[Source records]
--- --- ---

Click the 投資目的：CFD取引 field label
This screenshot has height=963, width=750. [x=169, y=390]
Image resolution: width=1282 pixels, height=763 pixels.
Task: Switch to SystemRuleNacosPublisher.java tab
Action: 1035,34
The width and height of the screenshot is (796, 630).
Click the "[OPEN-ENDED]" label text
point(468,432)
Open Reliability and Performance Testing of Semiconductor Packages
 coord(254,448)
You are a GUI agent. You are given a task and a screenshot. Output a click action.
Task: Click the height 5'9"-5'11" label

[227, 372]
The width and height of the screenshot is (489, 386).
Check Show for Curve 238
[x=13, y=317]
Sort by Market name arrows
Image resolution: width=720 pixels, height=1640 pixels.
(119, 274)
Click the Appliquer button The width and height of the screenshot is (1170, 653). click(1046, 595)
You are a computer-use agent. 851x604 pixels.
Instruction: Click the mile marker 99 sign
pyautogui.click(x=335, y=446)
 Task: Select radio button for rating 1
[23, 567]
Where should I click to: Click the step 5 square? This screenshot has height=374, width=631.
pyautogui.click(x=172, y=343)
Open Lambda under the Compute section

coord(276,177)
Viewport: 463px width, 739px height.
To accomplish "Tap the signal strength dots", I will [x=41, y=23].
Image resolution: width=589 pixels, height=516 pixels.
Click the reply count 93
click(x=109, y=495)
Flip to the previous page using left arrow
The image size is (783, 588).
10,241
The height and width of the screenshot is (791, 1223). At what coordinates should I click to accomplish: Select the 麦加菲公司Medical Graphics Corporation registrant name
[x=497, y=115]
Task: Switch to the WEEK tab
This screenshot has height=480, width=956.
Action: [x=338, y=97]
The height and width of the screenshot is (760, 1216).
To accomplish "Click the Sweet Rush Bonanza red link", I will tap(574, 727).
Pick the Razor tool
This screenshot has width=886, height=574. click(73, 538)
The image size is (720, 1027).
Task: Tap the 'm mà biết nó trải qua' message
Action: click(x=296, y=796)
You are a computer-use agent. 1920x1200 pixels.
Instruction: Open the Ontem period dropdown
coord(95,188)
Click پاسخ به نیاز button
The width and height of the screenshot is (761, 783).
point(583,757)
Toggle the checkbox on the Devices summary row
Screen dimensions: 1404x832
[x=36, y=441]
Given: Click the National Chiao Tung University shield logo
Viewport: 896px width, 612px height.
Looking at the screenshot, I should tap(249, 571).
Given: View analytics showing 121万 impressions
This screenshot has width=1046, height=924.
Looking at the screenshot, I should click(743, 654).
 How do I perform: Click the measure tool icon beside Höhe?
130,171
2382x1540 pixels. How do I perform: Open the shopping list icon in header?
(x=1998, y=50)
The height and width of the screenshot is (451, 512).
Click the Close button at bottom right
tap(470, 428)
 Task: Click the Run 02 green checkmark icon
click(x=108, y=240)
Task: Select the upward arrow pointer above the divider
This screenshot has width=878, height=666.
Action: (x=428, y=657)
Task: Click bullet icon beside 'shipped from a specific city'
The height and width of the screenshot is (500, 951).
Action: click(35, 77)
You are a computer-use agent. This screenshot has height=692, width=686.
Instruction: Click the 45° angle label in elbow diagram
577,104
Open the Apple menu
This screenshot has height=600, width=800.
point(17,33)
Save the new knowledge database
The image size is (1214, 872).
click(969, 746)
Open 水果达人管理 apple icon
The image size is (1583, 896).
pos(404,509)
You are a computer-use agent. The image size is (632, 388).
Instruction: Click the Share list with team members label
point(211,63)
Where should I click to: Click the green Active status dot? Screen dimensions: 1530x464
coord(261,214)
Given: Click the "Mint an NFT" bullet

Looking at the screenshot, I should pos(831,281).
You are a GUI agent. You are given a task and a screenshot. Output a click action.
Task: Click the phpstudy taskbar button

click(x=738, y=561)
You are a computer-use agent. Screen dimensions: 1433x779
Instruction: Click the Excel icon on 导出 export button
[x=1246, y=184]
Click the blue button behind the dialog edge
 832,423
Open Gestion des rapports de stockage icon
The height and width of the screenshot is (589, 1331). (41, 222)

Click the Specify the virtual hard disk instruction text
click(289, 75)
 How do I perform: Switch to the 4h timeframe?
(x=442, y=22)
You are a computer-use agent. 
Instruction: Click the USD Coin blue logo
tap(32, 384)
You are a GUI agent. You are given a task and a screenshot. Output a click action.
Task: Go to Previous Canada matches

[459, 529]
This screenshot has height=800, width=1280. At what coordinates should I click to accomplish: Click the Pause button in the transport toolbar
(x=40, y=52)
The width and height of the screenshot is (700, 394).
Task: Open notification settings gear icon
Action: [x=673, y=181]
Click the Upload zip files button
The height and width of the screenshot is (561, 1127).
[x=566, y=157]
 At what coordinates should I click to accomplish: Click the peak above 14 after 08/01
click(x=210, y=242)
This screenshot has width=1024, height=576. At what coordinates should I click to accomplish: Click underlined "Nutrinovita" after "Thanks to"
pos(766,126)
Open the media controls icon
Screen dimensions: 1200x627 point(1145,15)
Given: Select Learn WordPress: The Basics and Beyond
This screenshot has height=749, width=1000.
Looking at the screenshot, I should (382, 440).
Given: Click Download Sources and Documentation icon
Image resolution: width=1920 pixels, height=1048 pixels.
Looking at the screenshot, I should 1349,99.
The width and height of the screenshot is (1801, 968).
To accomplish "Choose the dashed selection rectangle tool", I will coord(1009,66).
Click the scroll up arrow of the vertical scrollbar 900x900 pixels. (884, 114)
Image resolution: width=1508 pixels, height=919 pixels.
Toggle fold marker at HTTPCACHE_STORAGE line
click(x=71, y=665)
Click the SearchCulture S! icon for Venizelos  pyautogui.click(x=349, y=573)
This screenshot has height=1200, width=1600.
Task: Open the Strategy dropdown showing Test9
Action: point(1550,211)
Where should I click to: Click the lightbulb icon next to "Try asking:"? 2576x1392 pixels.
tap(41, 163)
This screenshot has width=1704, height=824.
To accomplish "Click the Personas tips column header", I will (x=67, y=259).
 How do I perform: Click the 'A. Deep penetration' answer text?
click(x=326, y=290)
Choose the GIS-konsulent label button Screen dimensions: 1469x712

--- --- ---

# Activity
Transcribe all of the lines in the records precisely.

# Exercise result
Click the 投資目的：CFD取引 field label
This screenshot has height=963, width=750. [x=169, y=390]
Image resolution: width=1282 pixels, height=763 pixels.
Task: Switch to SystemRuleNacosPublisher.java tab
Action: 1035,34
The width and height of the screenshot is (796, 630).
Click the "[OPEN-ENDED]" label text
point(468,432)
Open Reliability and Performance Testing of Semiconductor Packages
 coord(254,448)
You are a GUI agent. You are given a task and a screenshot. Output a click action.
Task: Click the height 5'9"-5'11" label

[227, 372]
The width and height of the screenshot is (489, 386).
Check Show for Curve 238
[x=13, y=317]
Sort by Market name arrows
Image resolution: width=720 pixels, height=1640 pixels.
(119, 274)
Click the Appliquer button The width and height of the screenshot is (1170, 653). click(1046, 595)
You are a computer-use agent. 851x604 pixels.
Instruction: Click the mile marker 99 sign
pyautogui.click(x=335, y=446)
 Task: Select radio button for rating 1
[23, 567]
Where should I click to: Click the step 5 square? This screenshot has height=374, width=631.
pyautogui.click(x=172, y=343)
Open Lambda under the Compute section

coord(276,177)
Viewport: 463px width, 739px height.
To accomplish "Tap the signal strength dots", I will [x=41, y=23].
Image resolution: width=589 pixels, height=516 pixels.
Click the reply count 93
click(x=109, y=495)
Flip to the previous page using left arrow
The image size is (783, 588).
10,241
The height and width of the screenshot is (791, 1223). At what coordinates should I click to accomplish: Select the 麦加菲公司Medical Graphics Corporation registrant name
[x=497, y=115]
Task: Switch to the WEEK tab
This screenshot has height=480, width=956.
Action: [x=338, y=97]
The height and width of the screenshot is (760, 1216).
To accomplish "Click the Sweet Rush Bonanza red link", I will tap(574, 727).
Pick the Razor tool
This screenshot has width=886, height=574. click(73, 538)
The image size is (720, 1027).
Task: Tap the 'm mà biết nó trải qua' message
Action: click(x=296, y=796)
You are a computer-use agent. 1920x1200 pixels.
Instruction: Open the Ontem period dropdown
coord(95,188)
Click پاسخ به نیاز button
The width and height of the screenshot is (761, 783).
point(583,757)
Toggle the checkbox on the Devices summary row
Screen dimensions: 1404x832
[x=36, y=441]
Given: Click the National Chiao Tung University shield logo
Viewport: 896px width, 612px height.
Looking at the screenshot, I should tap(249, 571).
Given: View analytics showing 121万 impressions
This screenshot has width=1046, height=924.
Looking at the screenshot, I should click(743, 654).
 How do I perform: Click the measure tool icon beside Höhe?
130,171
2382x1540 pixels. How do I perform: Open the shopping list icon in header?
(x=1998, y=50)
The height and width of the screenshot is (451, 512).
Click the Close button at bottom right
tap(470, 428)
 Task: Click the Run 02 green checkmark icon
click(x=108, y=240)
Task: Select the upward arrow pointer above the divider
This screenshot has width=878, height=666.
Action: (x=428, y=657)
Task: Click bullet icon beside 'shipped from a specific city'
The height and width of the screenshot is (500, 951).
Action: click(35, 77)
You are a computer-use agent. This screenshot has height=692, width=686.
Instruction: Click the 45° angle label in elbow diagram
577,104
Open the Apple menu
This screenshot has height=600, width=800.
point(17,33)
Save the new knowledge database
The image size is (1214, 872).
click(969, 746)
Open 水果达人管理 apple icon
The image size is (1583, 896).
pos(404,509)
You are a computer-use agent. The image size is (632, 388).
Instruction: Click the Share list with team members label
point(211,63)
Where should I click to: Click the green Active status dot? Screen dimensions: 1530x464
coord(261,214)
Given: Click the "Mint an NFT" bullet

Looking at the screenshot, I should pos(831,281).
You are a GUI agent. You are given a task and a screenshot. Output a click action.
Task: Click the phpstudy taskbar button

click(x=738, y=561)
You are a computer-use agent. Screen dimensions: 1433x779
Instruction: Click the Excel icon on 导出 export button
[x=1246, y=184]
Click the blue button behind the dialog edge
 832,423
Open Gestion des rapports de stockage icon
The height and width of the screenshot is (589, 1331). (41, 222)

Click the Specify the virtual hard disk instruction text
click(289, 75)
 How do I perform: Switch to the 4h timeframe?
(x=442, y=22)
You are a computer-use agent. 
Instruction: Click the USD Coin blue logo
tap(32, 384)
You are a GUI agent. You are given a task and a screenshot. Output a click action.
Task: Go to Previous Canada matches

[459, 529]
This screenshot has height=800, width=1280. At what coordinates should I click to accomplish: Click the Pause button in the transport toolbar
(x=40, y=52)
The width and height of the screenshot is (700, 394).
Task: Open notification settings gear icon
Action: [x=673, y=181]
Click the Upload zip files button
The height and width of the screenshot is (561, 1127).
[x=566, y=157]
 At what coordinates should I click to accomplish: Click the peak above 14 after 08/01
click(x=210, y=242)
This screenshot has width=1024, height=576. At what coordinates should I click to accomplish: Click underlined "Nutrinovita" after "Thanks to"
pos(766,126)
Open the media controls icon
Screen dimensions: 1200x627 point(1145,15)
Given: Select Learn WordPress: The Basics and Beyond
This screenshot has height=749, width=1000.
Looking at the screenshot, I should (382, 440).
Given: Click Download Sources and Documentation icon
Image resolution: width=1920 pixels, height=1048 pixels.
Looking at the screenshot, I should 1349,99.
The width and height of the screenshot is (1801, 968).
To accomplish "Choose the dashed selection rectangle tool", I will coord(1009,66).
Click the scroll up arrow of the vertical scrollbar 900x900 pixels. (884, 114)
Image resolution: width=1508 pixels, height=919 pixels.
Toggle fold marker at HTTPCACHE_STORAGE line
click(x=71, y=665)
Click the SearchCulture S! icon for Venizelos  pyautogui.click(x=349, y=573)
This screenshot has height=1200, width=1600.
Task: Open the Strategy dropdown showing Test9
Action: point(1550,211)
Where should I click to: Click the lightbulb icon next to "Try asking:"? 2576x1392 pixels.
tap(41, 163)
This screenshot has width=1704, height=824.
To accomplish "Click the Personas tips column header", I will (x=67, y=259).
 How do I perform: Click the 'A. Deep penetration' answer text?
click(x=326, y=290)
Choose the GIS-konsulent label button Screen dimensions: 1469x712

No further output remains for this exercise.